__What you are asked to do__.
Copy out the lines of the material that include the string "computer".

__Data provided__.
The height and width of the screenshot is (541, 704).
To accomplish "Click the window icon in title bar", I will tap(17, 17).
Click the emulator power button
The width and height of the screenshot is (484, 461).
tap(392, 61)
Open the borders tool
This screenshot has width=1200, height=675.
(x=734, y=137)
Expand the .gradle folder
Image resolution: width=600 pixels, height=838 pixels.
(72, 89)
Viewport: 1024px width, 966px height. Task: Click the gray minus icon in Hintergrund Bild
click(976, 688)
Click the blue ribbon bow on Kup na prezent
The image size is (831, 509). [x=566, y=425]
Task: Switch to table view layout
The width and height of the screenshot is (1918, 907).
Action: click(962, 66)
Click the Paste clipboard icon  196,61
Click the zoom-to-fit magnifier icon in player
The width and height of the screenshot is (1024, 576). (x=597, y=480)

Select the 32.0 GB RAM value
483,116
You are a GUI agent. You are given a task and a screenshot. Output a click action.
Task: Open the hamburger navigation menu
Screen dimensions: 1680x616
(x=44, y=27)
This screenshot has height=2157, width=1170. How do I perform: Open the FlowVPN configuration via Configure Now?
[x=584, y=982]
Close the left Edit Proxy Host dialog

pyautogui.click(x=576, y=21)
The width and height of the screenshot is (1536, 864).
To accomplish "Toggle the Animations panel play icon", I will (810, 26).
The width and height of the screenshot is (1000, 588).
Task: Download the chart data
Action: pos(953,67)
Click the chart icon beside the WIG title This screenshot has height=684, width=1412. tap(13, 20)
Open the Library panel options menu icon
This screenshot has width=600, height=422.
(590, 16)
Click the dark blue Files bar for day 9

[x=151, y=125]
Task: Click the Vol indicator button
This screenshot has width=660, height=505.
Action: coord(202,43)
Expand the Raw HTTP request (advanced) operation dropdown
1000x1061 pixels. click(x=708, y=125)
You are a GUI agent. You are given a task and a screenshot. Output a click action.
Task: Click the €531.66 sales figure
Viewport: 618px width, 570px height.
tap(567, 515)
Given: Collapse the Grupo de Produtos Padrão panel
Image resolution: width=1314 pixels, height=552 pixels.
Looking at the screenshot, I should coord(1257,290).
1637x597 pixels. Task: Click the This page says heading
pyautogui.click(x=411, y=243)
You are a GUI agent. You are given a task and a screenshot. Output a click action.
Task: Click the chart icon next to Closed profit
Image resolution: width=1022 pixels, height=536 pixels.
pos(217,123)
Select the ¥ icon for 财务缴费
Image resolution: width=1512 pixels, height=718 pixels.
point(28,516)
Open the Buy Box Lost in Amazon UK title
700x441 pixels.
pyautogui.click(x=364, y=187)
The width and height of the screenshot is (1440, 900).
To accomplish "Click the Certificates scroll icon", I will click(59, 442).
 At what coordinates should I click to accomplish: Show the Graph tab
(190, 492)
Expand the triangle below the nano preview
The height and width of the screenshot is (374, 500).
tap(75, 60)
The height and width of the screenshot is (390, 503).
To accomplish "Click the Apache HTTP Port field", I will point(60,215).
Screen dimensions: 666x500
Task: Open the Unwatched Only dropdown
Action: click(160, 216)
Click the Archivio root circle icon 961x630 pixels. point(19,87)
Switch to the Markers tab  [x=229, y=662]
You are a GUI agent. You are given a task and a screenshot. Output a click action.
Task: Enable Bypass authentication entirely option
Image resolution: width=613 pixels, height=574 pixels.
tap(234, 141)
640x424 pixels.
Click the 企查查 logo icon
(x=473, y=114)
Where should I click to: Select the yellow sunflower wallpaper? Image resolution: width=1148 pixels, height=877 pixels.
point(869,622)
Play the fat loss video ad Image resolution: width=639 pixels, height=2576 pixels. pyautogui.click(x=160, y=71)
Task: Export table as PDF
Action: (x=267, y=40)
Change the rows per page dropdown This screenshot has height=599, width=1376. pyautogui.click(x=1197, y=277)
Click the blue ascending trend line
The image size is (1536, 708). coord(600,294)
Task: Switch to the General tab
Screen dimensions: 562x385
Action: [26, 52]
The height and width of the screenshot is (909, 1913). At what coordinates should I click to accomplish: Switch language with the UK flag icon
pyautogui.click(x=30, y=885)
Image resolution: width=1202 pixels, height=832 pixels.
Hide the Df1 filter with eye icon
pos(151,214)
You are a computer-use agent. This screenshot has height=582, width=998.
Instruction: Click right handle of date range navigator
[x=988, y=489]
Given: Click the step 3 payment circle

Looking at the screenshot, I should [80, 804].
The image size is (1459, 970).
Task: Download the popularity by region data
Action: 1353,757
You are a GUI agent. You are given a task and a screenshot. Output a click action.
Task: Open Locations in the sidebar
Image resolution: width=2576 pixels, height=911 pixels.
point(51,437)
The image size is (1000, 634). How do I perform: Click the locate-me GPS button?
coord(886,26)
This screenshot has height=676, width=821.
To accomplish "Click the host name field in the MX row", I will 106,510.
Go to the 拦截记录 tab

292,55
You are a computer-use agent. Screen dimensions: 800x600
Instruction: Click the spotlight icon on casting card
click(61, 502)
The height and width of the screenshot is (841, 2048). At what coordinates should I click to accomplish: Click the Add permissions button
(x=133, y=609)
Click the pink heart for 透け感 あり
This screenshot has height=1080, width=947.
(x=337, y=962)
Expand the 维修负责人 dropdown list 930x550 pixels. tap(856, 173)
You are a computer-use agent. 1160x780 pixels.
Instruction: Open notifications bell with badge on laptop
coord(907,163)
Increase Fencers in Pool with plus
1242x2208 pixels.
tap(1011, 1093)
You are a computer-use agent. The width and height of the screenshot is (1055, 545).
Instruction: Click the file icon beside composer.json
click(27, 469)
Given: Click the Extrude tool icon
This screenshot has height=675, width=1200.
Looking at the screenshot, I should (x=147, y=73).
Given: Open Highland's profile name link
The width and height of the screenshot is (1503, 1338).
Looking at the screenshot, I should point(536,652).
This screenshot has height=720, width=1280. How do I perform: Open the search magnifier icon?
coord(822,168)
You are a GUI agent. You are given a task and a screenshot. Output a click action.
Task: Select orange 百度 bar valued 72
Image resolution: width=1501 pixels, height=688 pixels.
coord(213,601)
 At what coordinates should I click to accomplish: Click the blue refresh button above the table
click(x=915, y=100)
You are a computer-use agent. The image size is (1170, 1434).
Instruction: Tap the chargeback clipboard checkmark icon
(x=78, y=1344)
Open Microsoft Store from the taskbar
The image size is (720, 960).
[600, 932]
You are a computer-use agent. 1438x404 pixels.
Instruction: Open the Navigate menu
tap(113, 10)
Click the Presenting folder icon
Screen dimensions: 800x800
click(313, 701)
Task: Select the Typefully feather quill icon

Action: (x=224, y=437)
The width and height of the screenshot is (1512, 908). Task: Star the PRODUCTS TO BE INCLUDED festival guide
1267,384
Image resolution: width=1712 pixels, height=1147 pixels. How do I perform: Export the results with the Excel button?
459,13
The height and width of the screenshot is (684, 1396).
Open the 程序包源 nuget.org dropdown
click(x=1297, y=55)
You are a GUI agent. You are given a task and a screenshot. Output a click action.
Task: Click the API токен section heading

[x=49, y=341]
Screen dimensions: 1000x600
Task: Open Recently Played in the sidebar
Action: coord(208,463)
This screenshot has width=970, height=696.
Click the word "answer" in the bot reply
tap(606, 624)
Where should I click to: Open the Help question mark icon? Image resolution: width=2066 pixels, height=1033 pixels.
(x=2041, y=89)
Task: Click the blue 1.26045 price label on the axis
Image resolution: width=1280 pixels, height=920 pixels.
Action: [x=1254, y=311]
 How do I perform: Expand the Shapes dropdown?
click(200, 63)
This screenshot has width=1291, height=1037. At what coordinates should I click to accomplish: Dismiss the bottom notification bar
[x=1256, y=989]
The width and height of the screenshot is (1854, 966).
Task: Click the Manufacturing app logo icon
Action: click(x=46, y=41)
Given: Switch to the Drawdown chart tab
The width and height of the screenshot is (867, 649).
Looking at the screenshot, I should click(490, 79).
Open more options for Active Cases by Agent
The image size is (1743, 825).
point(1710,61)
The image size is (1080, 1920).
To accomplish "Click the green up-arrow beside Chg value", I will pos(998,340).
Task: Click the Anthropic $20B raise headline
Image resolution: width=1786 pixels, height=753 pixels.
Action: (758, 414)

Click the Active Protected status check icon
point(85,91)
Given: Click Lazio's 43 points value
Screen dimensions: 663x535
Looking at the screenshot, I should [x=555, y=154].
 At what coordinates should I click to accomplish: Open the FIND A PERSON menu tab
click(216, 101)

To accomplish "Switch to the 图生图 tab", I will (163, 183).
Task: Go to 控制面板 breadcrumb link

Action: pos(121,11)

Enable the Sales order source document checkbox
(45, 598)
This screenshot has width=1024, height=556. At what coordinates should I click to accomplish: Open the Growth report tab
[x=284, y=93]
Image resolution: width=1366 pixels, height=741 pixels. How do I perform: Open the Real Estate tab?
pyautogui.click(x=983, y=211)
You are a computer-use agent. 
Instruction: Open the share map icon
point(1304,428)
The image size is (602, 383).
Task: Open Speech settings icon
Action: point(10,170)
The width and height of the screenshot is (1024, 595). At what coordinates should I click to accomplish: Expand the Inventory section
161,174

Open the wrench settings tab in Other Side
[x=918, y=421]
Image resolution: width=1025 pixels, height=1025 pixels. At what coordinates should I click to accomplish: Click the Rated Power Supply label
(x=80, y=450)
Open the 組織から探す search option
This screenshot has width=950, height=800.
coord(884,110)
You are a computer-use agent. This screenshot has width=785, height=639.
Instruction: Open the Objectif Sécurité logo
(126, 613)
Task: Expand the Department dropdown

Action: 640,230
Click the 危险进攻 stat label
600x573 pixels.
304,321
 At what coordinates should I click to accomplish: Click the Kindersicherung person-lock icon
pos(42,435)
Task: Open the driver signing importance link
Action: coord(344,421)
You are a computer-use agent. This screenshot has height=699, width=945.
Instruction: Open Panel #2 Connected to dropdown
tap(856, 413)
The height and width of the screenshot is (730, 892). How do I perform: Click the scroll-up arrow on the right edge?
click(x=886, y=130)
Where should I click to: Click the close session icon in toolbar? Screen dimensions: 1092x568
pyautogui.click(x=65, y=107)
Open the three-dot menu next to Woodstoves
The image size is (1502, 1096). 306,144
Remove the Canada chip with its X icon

__Result of this task__.
You are a computer-use agent. This screenshot has height=582, width=998.
You are a computer-use agent. Screen dimensions: 800x600
You are a computer-use agent. 1160x780 pixels.
You are a computer-use agent. The width and height of the screenshot is (1055, 545).
You are a computer-use agent. The image size is (1170, 1434).
You are a computer-use agent. 1438x404 pixels.
You are a computer-use agent. 
You are a computer-use agent. This screenshot has width=785, height=639.
You are a computer-use agent. This screenshot has height=699, width=945.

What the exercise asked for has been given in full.